Exercise:
Below are records; extract exactly the lines from the one with "Viewport: 1024px width, 639px" through the final line, including both, but drop the pictures.
==== Supplied data
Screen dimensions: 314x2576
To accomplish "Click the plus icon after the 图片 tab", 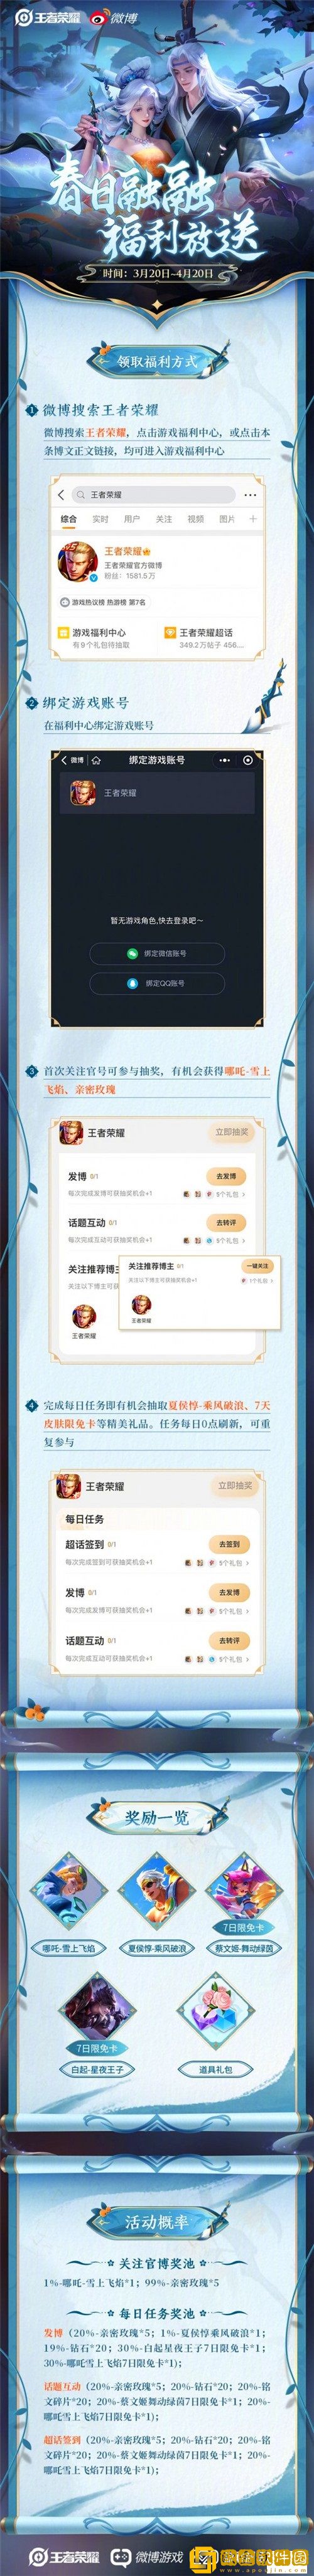I will pos(253,519).
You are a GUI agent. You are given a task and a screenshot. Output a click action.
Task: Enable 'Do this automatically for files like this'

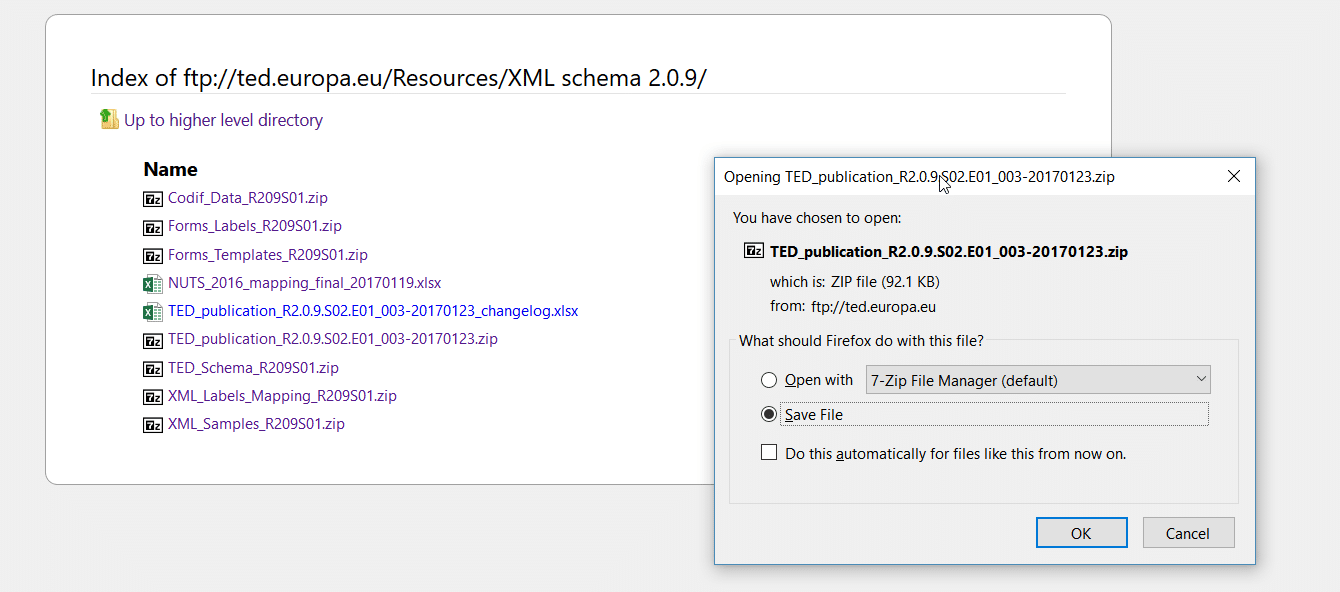coord(769,453)
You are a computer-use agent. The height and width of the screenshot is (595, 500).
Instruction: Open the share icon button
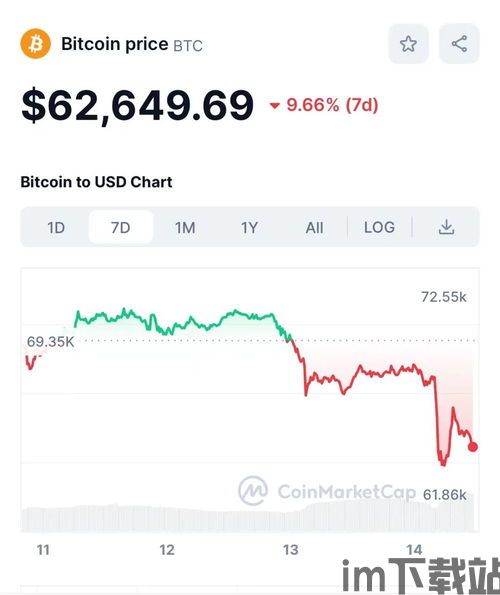pyautogui.click(x=459, y=44)
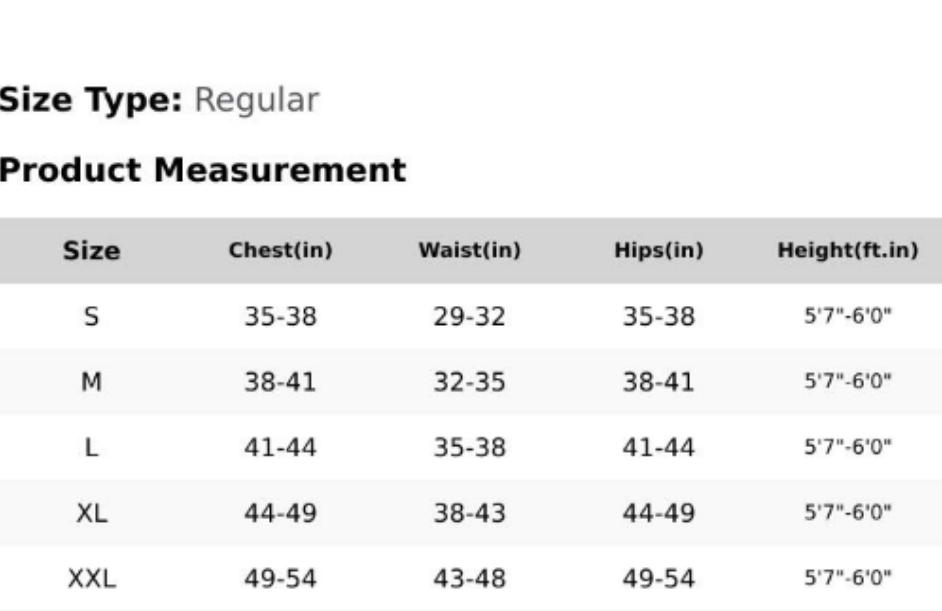Select the hips value 41-44 for size L

pyautogui.click(x=658, y=447)
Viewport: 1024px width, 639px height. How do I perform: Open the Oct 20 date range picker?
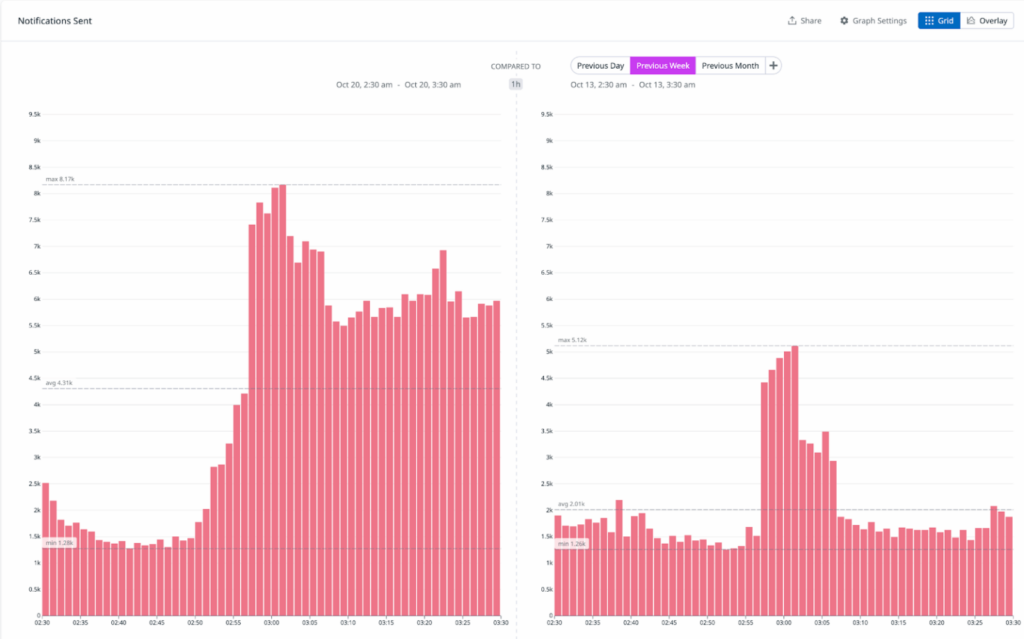point(398,85)
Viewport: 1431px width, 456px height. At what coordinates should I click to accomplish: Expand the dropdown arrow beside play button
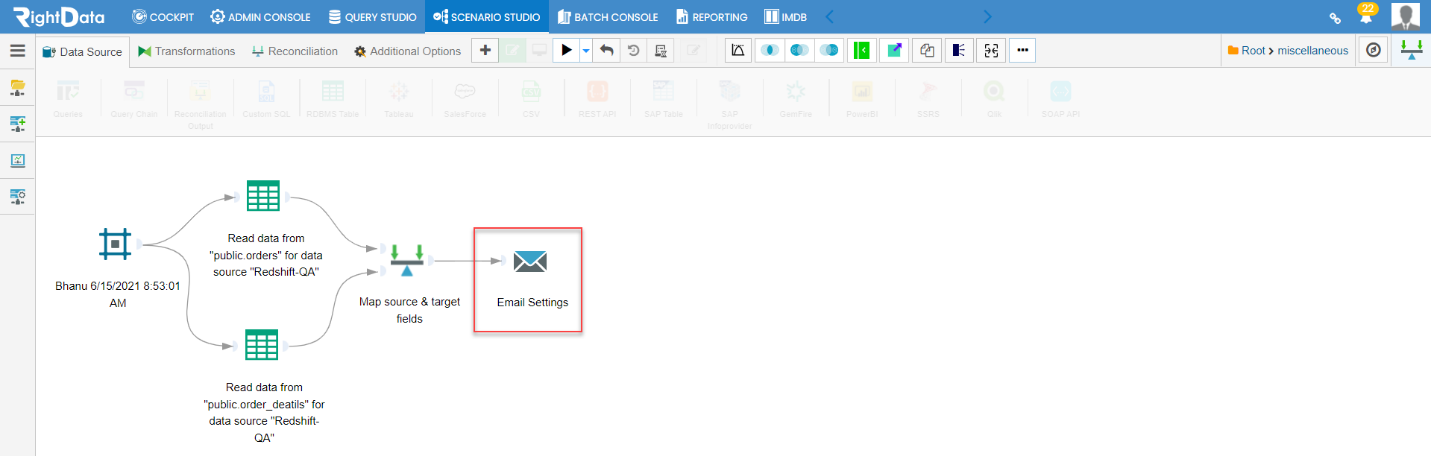point(586,50)
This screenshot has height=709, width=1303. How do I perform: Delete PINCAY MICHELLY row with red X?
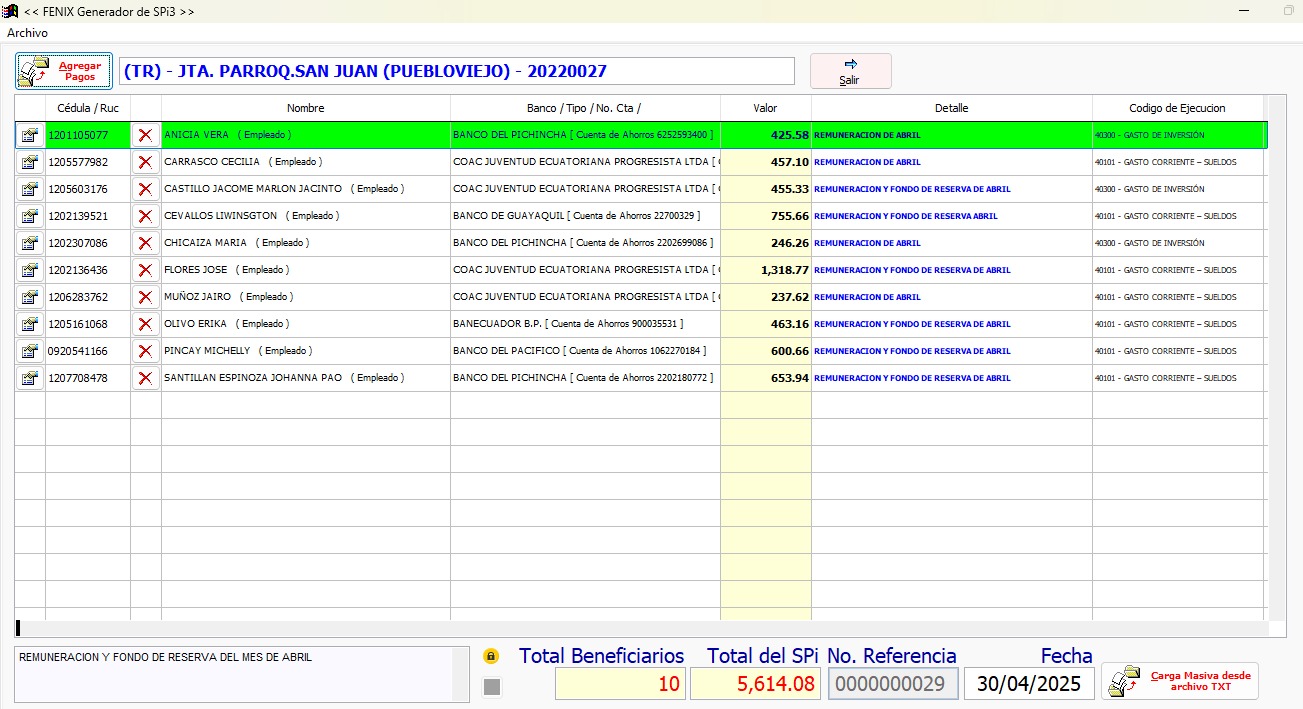tap(145, 351)
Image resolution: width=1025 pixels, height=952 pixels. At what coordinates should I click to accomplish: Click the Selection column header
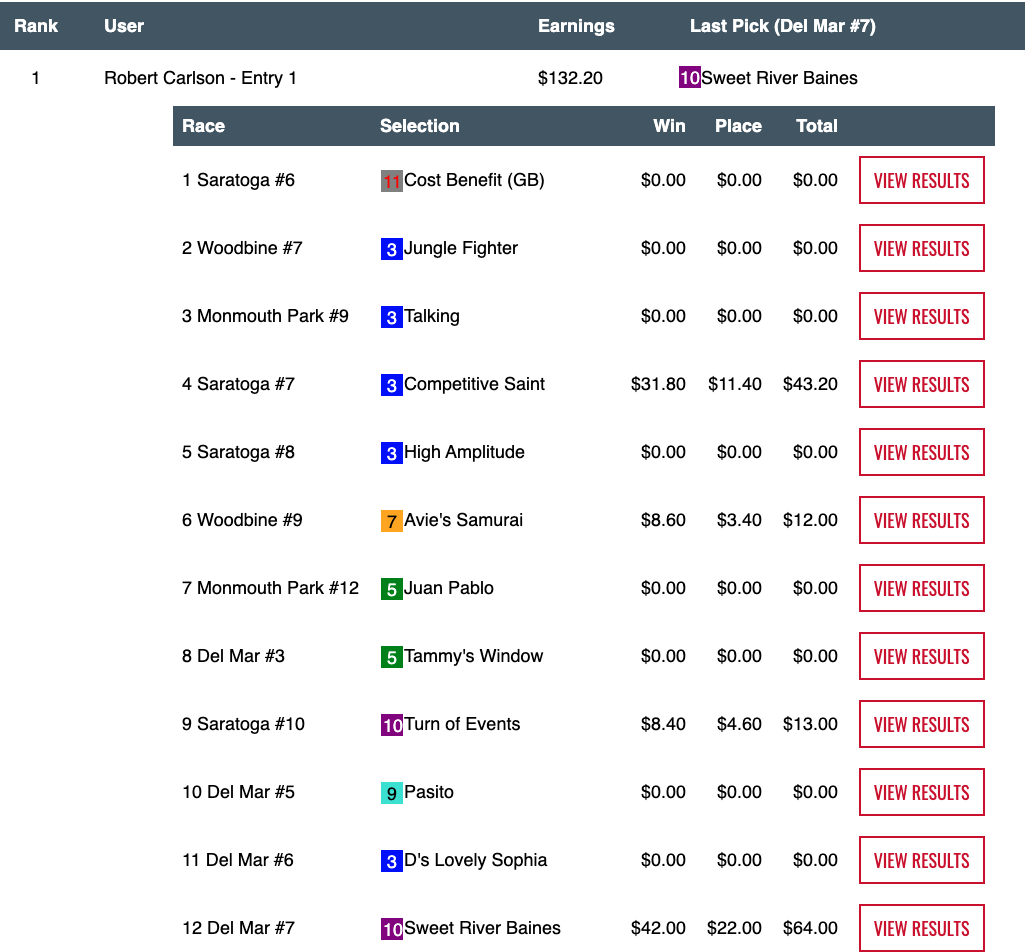(419, 126)
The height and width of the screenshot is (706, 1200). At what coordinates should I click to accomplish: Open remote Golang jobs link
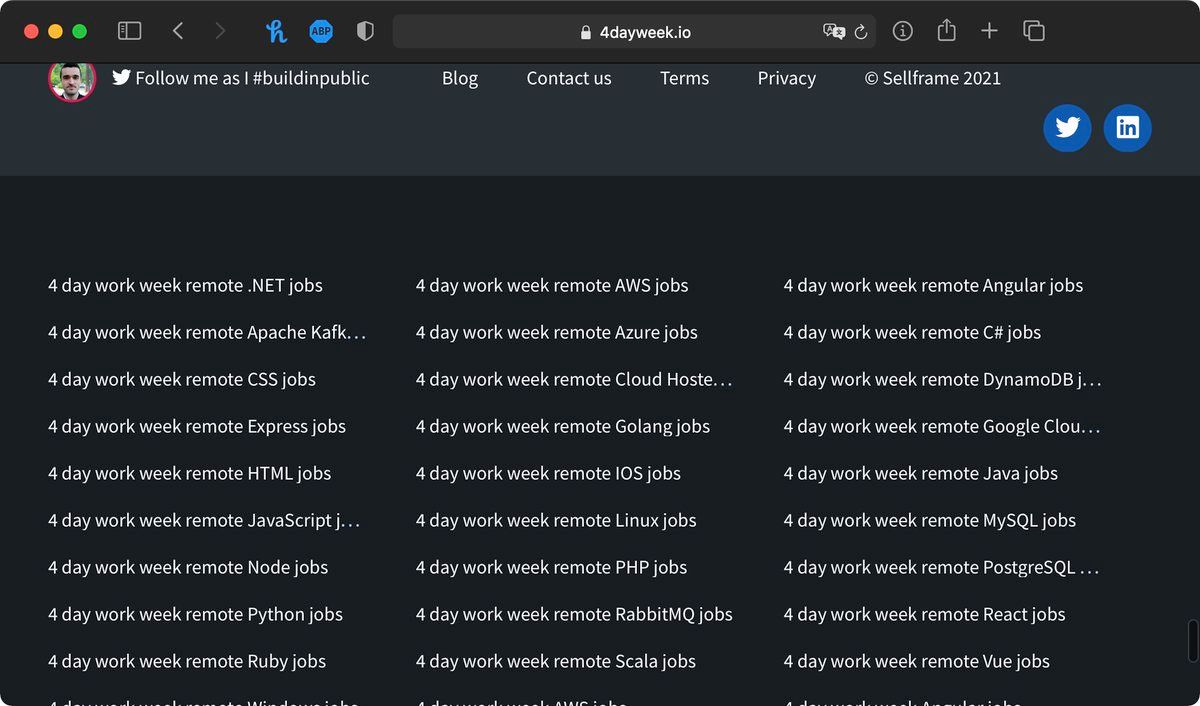pyautogui.click(x=562, y=426)
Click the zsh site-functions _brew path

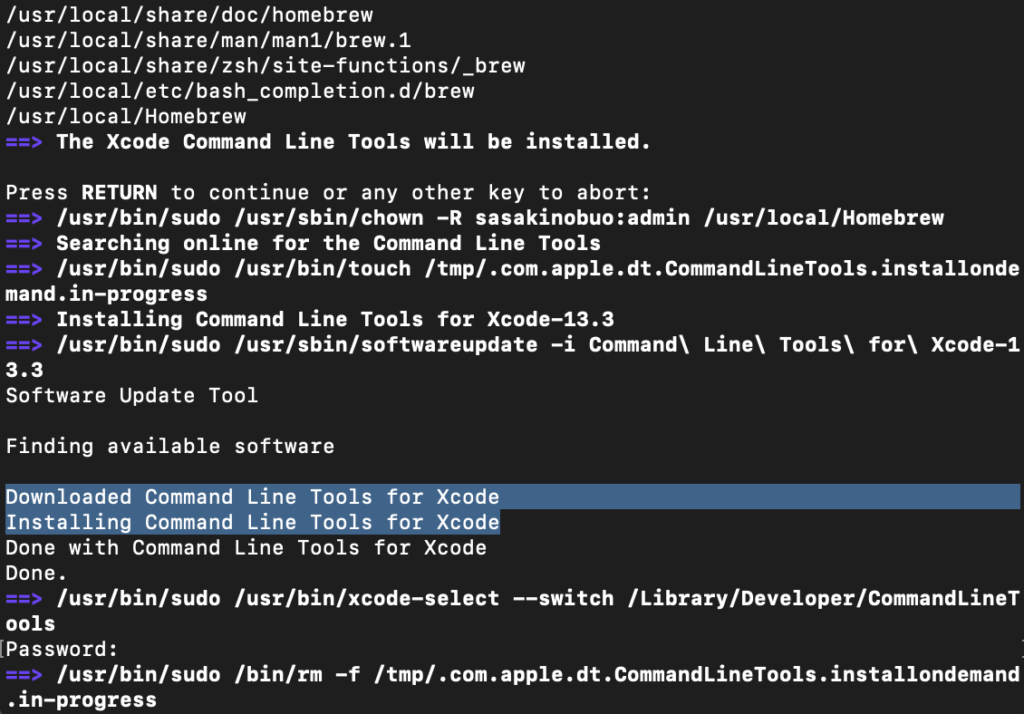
========
Answer:
Viewport: 1024px width, 639px height. How do I perform: Open the Oct 20 date range picker?
point(398,85)
Viewport: 1431px width, 456px height. At what coordinates should I click to accomplish: Expand the dropdown arrow beside play button
point(586,50)
This screenshot has height=709, width=1303. How do I perform: Delete PINCAY MICHELLY row with red X?
tap(145, 351)
Image resolution: width=1025 pixels, height=952 pixels. At what coordinates should I click to accomplish: Click the Selection column header
(419, 126)
The height and width of the screenshot is (706, 1200). At what coordinates should I click to accomplish: Open remote Golang jobs link
pyautogui.click(x=562, y=426)
Click the zsh site-functions _brew path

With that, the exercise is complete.